Shortly after Barack Obama claimed victory in the fight for the Democratic nomination, I joined him aboard his chartered 757 campaign plane as a member of the press corps. He was flying from Chicago to Appleton, Wisconsin, for a town-hall meeting, one of a series he was doing in Midwestern the primaries — and of course, to get some warm-up practice for any town-hall debates he has with John McCain.
The first thing I notice about the plane is how low-key it is, all coach seating from back (the press) to front (the candidate). There is no separate compartment for this potential president; he holds down the second row for himself and his newspapers. There are no more than 10 staffers on the plane and a dozen or more rows are empty, separating the senator from the Secret Service contingent and two dozen members of the traveling press corps. It’s not a big day or a big event: The primaries are done, and none of the media big names are along.
So far in this campaign, despite their evident admiration, Obama held the press at a respectful distance. The limit for our interview is going to be 50 minutes, which I think says a lot about him and his campaign. Most every other presidential candidate I’ve met and interviewed has tended to be gregarious, talkative almost to a fault, eager to please and eager to impress. Obama, by contrast, is quiet, collected and effortlessly precise.
His calmness is reflected in the smooth and controlled campaign he is overseeing. In conversation, his thoughtfulness is punctuated by an easy wit, much as his clockwork campaign is a stage for his eloquence and charismatic gifts as a leader.
I am often asked, “What’s he like?” If you really want to know, read Dreams From My Father. It’s all in there, and it’s a wonderful piece of writing in its own right.
When we are done, his parting words are delivered with a dazzling smile: “OK, brother — take care.”
You were endorsed by Bob Dylan a few days ago. What’s that mean to you?
I’ve got to say, having both Dylan and Bruce Springsteen say kind words about you is pretty remarkable. Those guys are icons.
Do you have any favorite Dylan songs?
I’ve got probably 30 Dylan songs on my iPod. I think I have the entire Blood on the Tracks album on there. Actually, one of my favorites during the political season is “Maggie’s Farm.” It speaks to me as I listen to some of the political rhetoric.
When did you begin to think you could or should be president? At what stage in your life did that idea first dawn on you?
I would distinguish between thinking that, in the abstract, I could make some better decisions being president than the current occupant, and believing that, in a very concrete way, being president was something I would pursue. I would say that it wasn’t until I won my Senate primary and then went to the Democratic convention in 2004 that I had a sense that the message I was delivering might resonate with a broad cross section of the American people.
So it was that response at the Democratic convention that year?
It wasn’t just at the convention. We had gotten a pretty powerful response while I was running in the primary in Illinois. After I won, there was a real sense that people were eager to move beyond some of the old arguments.

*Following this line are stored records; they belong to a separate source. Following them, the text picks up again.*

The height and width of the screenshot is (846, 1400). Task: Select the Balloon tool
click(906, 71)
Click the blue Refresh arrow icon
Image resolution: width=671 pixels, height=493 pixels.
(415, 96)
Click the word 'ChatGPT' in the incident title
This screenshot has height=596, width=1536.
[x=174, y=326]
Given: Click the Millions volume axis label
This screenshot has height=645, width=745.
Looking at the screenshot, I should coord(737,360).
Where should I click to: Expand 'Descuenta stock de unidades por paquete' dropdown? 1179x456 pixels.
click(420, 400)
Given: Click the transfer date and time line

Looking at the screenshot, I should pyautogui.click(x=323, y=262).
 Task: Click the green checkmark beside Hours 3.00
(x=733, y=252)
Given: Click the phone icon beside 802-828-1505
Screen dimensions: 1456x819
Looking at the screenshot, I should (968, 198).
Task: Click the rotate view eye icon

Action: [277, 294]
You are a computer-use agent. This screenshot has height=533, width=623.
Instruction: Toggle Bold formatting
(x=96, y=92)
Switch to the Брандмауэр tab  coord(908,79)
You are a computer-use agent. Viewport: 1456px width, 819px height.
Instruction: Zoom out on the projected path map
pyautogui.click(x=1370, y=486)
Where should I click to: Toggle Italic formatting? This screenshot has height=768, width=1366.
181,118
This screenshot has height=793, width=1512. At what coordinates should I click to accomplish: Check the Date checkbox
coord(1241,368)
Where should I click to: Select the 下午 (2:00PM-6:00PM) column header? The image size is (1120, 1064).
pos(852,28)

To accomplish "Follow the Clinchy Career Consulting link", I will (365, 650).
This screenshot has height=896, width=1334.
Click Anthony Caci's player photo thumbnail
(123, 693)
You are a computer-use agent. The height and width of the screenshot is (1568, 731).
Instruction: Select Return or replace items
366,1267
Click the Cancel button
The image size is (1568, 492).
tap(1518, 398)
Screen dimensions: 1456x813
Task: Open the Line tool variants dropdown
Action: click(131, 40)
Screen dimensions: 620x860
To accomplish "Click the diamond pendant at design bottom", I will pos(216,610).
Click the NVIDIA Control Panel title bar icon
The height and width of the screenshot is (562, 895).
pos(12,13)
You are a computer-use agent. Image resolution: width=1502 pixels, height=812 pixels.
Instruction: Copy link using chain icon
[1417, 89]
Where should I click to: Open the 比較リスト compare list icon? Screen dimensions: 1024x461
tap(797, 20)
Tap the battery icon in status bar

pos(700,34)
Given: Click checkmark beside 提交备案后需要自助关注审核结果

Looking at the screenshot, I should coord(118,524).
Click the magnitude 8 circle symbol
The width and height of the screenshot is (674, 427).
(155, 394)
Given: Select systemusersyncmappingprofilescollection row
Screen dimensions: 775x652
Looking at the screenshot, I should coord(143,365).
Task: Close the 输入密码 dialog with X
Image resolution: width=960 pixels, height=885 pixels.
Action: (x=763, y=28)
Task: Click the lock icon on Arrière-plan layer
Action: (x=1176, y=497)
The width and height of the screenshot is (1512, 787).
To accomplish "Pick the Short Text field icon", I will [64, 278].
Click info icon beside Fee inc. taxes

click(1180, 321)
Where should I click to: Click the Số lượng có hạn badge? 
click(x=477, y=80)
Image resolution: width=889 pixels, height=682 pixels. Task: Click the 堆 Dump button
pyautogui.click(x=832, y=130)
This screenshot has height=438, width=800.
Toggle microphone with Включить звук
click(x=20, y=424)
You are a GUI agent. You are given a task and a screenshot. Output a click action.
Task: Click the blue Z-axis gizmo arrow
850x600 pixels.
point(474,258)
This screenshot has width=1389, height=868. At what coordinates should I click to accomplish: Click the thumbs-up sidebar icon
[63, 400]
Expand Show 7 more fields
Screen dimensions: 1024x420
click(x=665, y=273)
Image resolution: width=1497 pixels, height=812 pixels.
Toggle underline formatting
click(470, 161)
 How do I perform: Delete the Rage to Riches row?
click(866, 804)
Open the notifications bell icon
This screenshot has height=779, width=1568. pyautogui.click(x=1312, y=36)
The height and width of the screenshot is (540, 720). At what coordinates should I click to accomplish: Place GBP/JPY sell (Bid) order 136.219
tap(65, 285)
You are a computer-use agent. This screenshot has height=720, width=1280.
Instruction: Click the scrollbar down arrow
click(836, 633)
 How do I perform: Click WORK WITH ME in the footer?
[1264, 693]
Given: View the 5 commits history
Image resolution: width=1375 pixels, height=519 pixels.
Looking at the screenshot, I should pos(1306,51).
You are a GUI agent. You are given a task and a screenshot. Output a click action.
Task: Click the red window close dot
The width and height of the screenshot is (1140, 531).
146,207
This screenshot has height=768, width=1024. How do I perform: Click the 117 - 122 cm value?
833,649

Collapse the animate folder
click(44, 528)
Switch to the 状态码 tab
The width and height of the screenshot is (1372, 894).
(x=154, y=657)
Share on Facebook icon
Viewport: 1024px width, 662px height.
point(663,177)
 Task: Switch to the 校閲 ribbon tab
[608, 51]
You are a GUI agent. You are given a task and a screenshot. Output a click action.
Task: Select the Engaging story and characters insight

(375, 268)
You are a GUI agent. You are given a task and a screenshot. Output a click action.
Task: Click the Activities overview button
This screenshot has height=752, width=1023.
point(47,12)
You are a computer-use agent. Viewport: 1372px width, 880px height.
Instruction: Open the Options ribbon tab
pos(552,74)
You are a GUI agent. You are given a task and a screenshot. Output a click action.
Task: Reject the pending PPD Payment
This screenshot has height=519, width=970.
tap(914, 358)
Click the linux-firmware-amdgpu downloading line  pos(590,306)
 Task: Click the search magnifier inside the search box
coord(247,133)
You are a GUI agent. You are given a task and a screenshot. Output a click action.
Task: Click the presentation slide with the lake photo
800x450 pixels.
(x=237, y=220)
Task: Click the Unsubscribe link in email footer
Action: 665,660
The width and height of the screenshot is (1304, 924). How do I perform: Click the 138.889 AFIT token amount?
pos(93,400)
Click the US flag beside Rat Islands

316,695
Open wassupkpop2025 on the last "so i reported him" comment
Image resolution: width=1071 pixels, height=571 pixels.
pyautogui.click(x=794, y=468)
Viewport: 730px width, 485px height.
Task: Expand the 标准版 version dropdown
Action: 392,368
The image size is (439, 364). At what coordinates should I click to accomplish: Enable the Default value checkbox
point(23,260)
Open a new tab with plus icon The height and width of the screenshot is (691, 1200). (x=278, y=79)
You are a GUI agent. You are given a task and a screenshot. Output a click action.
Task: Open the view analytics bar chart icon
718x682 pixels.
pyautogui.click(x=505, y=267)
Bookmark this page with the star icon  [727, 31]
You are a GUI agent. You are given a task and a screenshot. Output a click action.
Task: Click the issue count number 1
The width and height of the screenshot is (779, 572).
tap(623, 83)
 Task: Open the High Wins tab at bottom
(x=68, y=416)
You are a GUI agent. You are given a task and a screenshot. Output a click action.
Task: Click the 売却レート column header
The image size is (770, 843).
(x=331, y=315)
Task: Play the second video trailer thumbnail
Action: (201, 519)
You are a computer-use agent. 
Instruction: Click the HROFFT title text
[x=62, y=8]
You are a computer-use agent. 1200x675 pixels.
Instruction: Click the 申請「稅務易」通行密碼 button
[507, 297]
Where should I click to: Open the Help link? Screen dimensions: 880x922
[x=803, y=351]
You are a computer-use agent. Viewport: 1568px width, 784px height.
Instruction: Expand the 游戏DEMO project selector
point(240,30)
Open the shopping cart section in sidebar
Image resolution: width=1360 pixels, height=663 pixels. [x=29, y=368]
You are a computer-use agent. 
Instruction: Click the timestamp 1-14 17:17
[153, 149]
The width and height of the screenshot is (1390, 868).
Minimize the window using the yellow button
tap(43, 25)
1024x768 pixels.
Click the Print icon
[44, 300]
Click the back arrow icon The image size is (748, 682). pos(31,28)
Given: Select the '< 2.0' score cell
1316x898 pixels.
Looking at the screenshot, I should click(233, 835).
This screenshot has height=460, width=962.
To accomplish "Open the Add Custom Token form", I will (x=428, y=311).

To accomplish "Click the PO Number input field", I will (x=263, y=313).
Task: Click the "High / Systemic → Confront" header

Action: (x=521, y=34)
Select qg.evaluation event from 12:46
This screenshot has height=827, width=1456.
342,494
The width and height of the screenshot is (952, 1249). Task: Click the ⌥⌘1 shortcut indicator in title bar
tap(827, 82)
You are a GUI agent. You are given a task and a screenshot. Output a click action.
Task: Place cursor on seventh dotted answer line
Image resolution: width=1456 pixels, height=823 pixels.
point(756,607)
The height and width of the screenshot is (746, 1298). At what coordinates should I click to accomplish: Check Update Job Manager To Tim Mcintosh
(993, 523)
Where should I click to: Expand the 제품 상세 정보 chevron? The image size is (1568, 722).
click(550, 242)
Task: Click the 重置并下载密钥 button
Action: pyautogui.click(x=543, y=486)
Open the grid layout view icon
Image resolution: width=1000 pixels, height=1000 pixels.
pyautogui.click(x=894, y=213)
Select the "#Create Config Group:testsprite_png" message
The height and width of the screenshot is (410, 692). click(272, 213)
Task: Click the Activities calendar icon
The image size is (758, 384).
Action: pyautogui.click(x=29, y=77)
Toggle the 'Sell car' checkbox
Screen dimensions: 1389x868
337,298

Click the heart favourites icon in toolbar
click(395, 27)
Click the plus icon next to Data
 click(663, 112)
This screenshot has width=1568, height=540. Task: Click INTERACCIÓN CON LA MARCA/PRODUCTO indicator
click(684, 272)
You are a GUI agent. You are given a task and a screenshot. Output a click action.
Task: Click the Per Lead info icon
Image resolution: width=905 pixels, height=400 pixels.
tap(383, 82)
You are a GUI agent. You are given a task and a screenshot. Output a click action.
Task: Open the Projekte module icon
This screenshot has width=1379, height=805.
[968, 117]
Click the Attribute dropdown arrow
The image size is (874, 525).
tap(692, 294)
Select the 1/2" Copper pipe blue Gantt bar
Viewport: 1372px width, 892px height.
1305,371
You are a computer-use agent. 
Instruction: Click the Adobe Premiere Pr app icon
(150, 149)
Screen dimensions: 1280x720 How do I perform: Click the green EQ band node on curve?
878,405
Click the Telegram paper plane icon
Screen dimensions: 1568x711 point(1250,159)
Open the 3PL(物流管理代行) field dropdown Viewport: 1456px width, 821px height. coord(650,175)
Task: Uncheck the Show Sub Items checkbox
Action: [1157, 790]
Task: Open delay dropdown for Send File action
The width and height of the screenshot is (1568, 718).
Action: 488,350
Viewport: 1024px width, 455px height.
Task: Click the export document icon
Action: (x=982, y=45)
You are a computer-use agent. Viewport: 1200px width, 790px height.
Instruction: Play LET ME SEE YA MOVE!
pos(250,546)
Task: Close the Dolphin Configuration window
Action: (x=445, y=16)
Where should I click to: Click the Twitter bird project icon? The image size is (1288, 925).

When did you say, “I’m black, my name is this . . . what the fuck, I could do this.”
I was never lacking in . . . Self-confidence? In confidence that my particular background would not be a barrier to me running.
Was there a moment during this primary process when you felt like you really hit your stride as a candidate?
In the last month in Iowa, you could feel things coming together. You could feel the message, the movement on the ground, all of it was starting to click. And one of the central premises of this campaign has always been that if we could get the voters excited about participating, we’d have a good chance. You could see that happening in December in Iowa.
That gave you the juice and the confidence?
What part of the campaign have you enjoyed the most?
I love the town-hall meetings, where I’m just interacting with voters, and they’re asking me questions and making comments. There’s an exchange there that’s real. I hear their stories . . . that actually is what then informs my speeches and the message that I’m delivering.
What have you learned in the campaign about America that you might not have known before?
I’m not sure if this is a new lesson, but it reinforced my belief that we’re not as divided as our politics would indicate. You meet with the average person — I don’t care whether they’re Republican, Democrat, conservative, liberal — they don’t think in labels. They’re not particularly ideological. Everybody is sort of a mix of what you might consider some liberal ideas, what you might consider some conservative ideas. But there is a set of common values that every-body buys into: Everybody thinks you should have to work hard for what you get, everybody believes that things like equal opportunity should be real, not just a slogan.